## To do
Set down every entry exactly as given. Pictures are to be left out.
****************
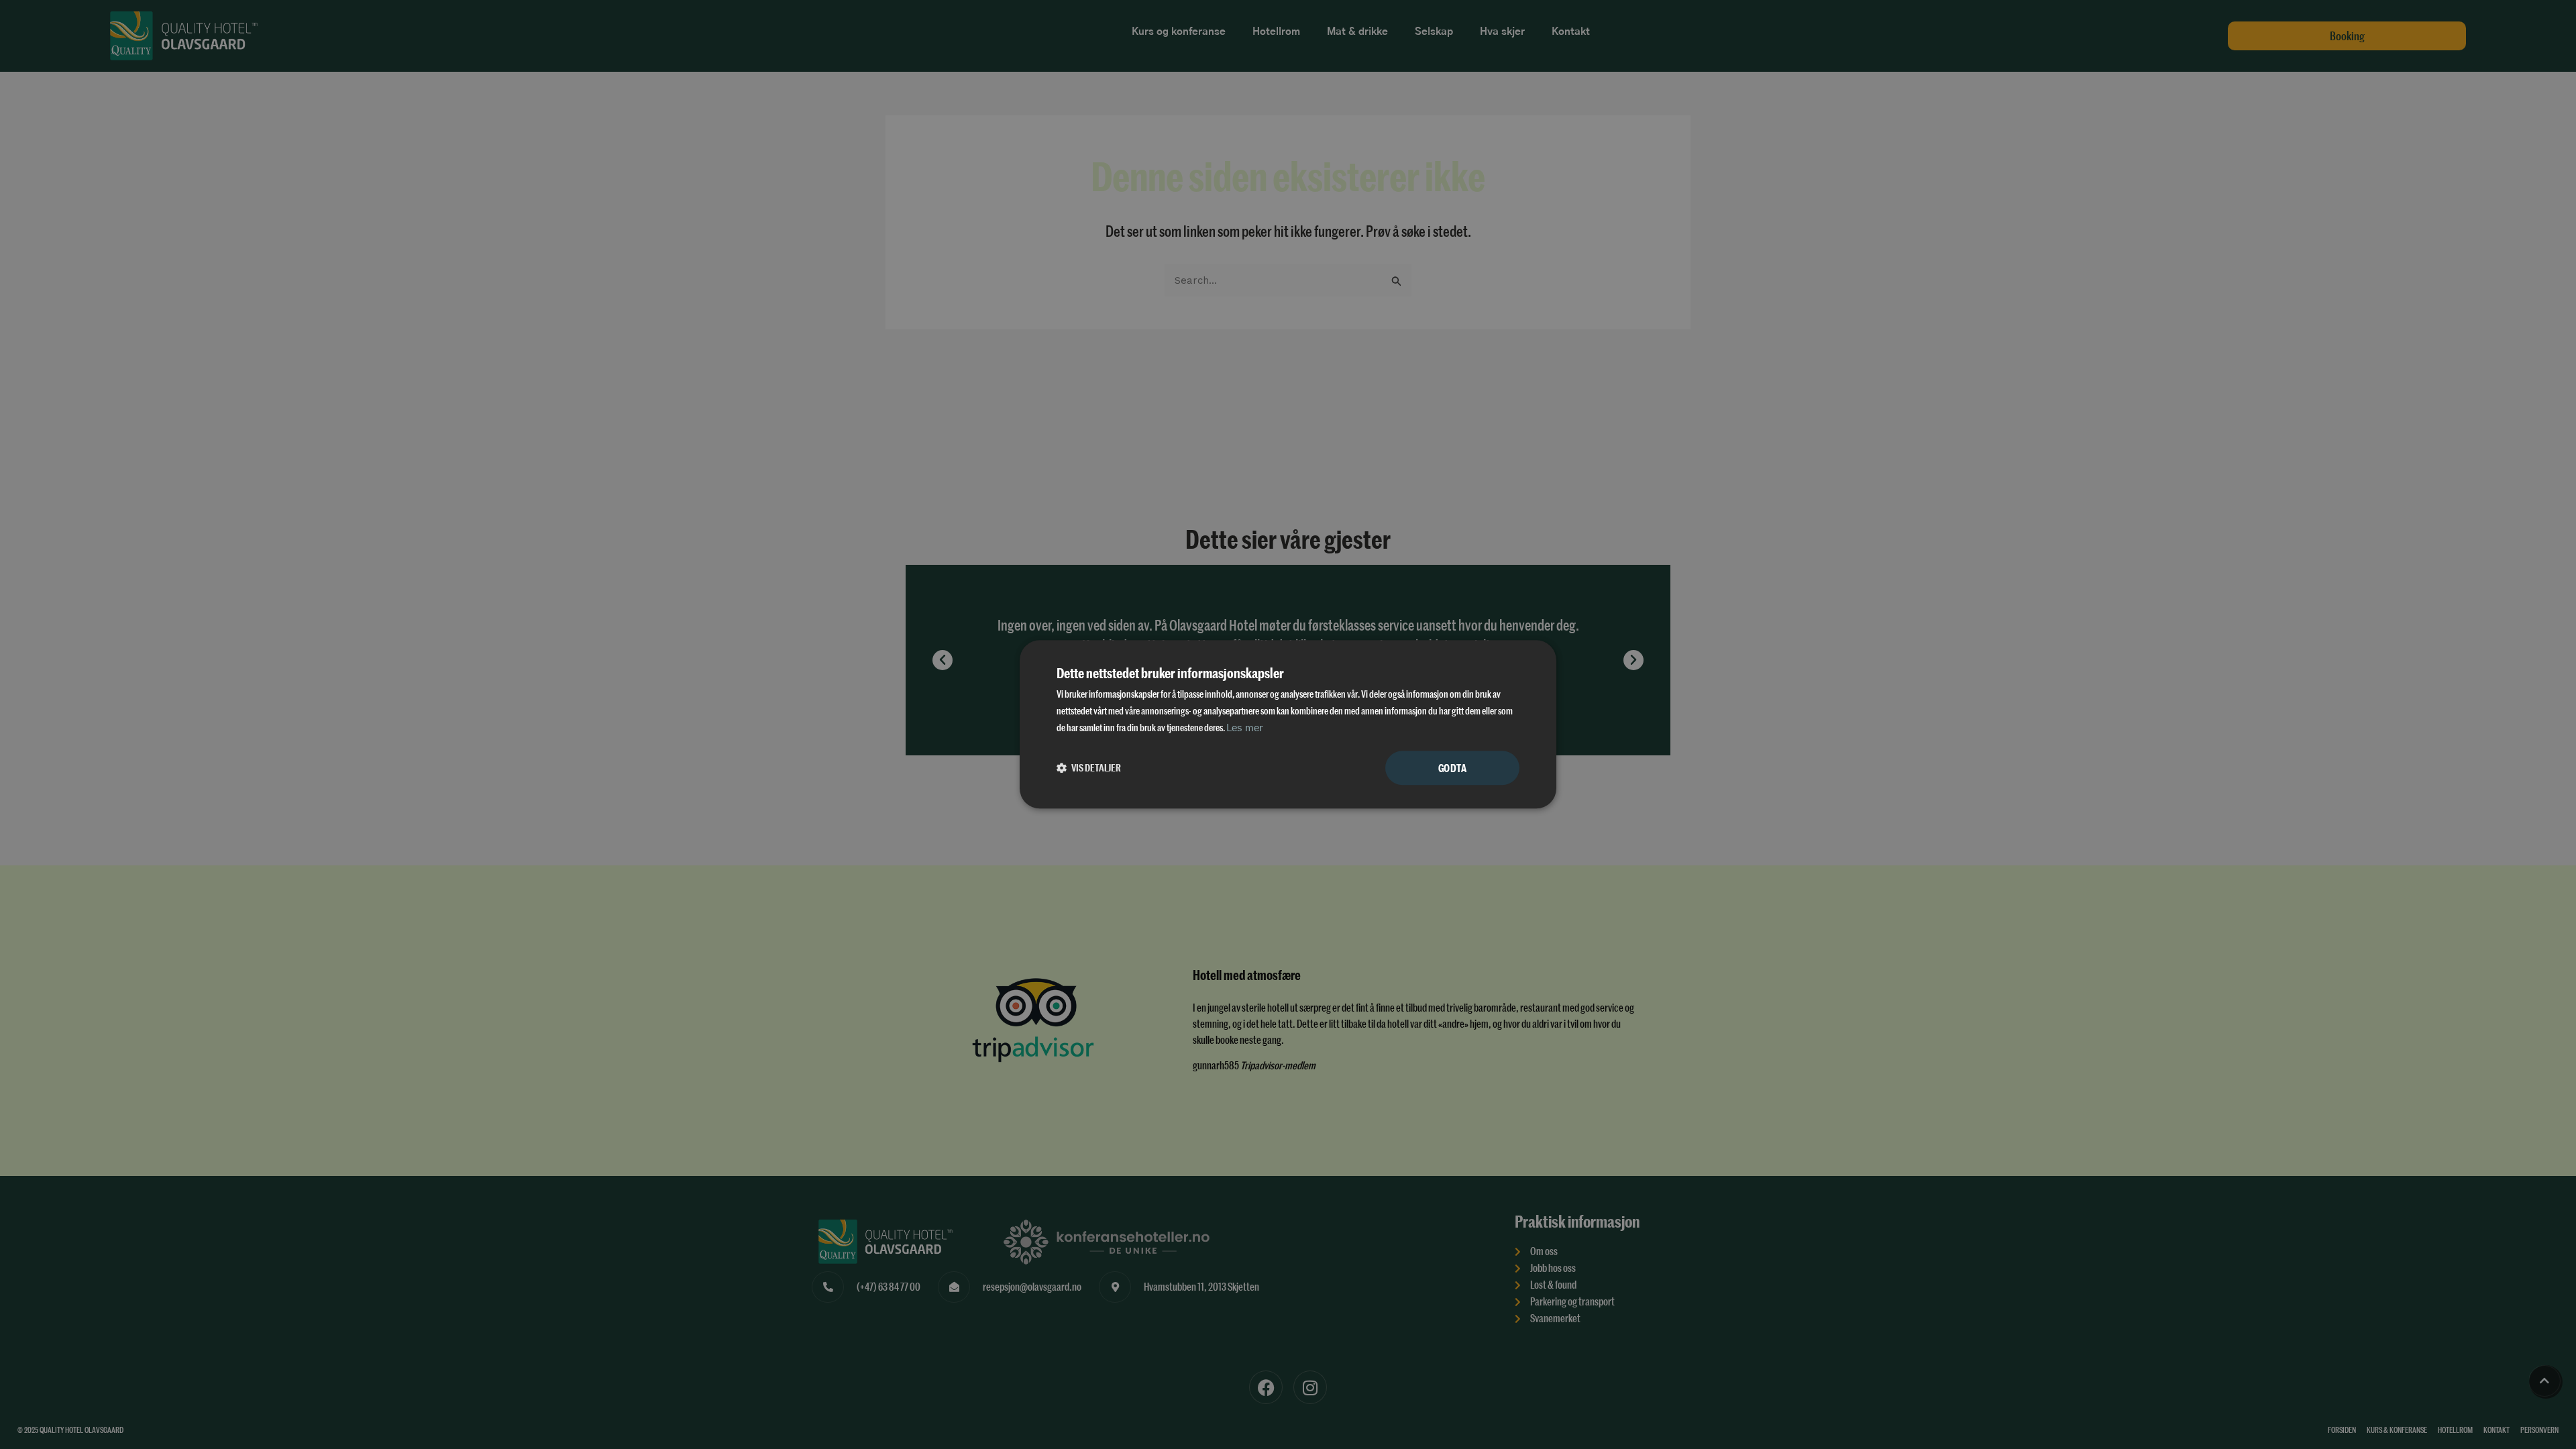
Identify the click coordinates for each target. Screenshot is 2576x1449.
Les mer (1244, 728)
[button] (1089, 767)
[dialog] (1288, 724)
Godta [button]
****************
## Exercise result
Identify the click coordinates for each target. Screenshot is 2576x1449.
Les mer (1244, 728)
[button] (1089, 767)
[dialog] (1288, 724)
Godta [button]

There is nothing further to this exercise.